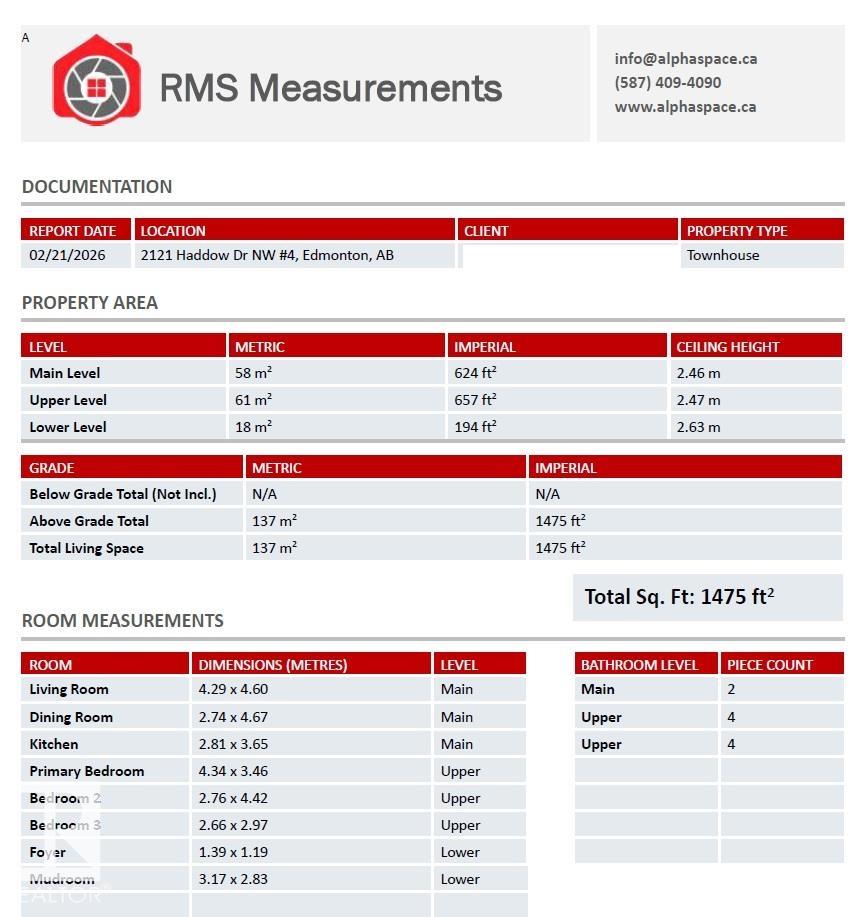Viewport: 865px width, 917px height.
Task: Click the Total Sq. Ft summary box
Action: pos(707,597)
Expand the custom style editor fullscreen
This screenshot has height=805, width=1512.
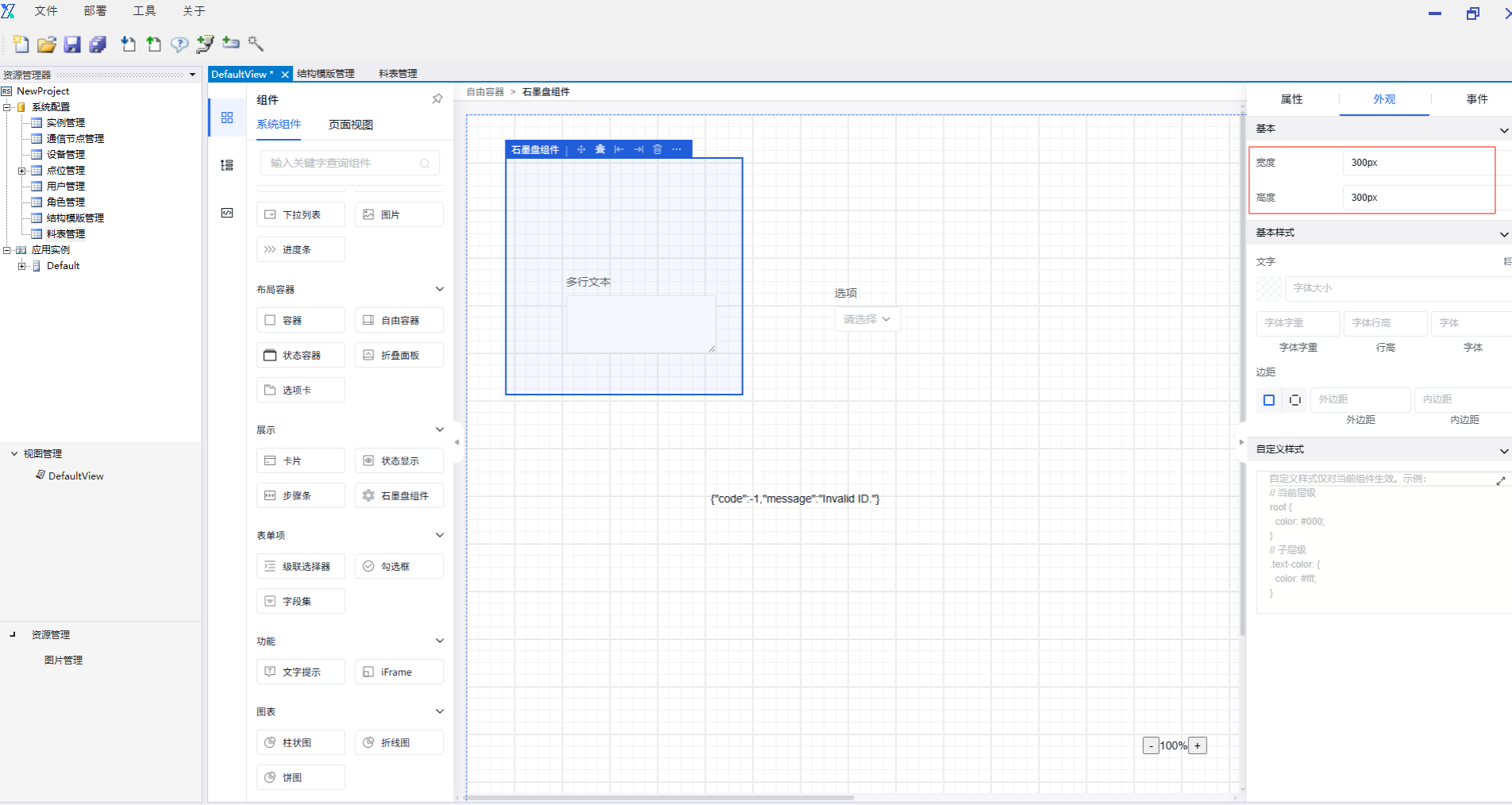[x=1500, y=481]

□ □ □ □ □ □ □

* [Task to complete]
Produce an exact copy of the lines from the line containing "Expand the custom style editor fullscreen" through the last line of the records, with no pictures and no other text.

* [Result of this task]
Expand the custom style editor fullscreen
This screenshot has height=805, width=1512.
[x=1500, y=481]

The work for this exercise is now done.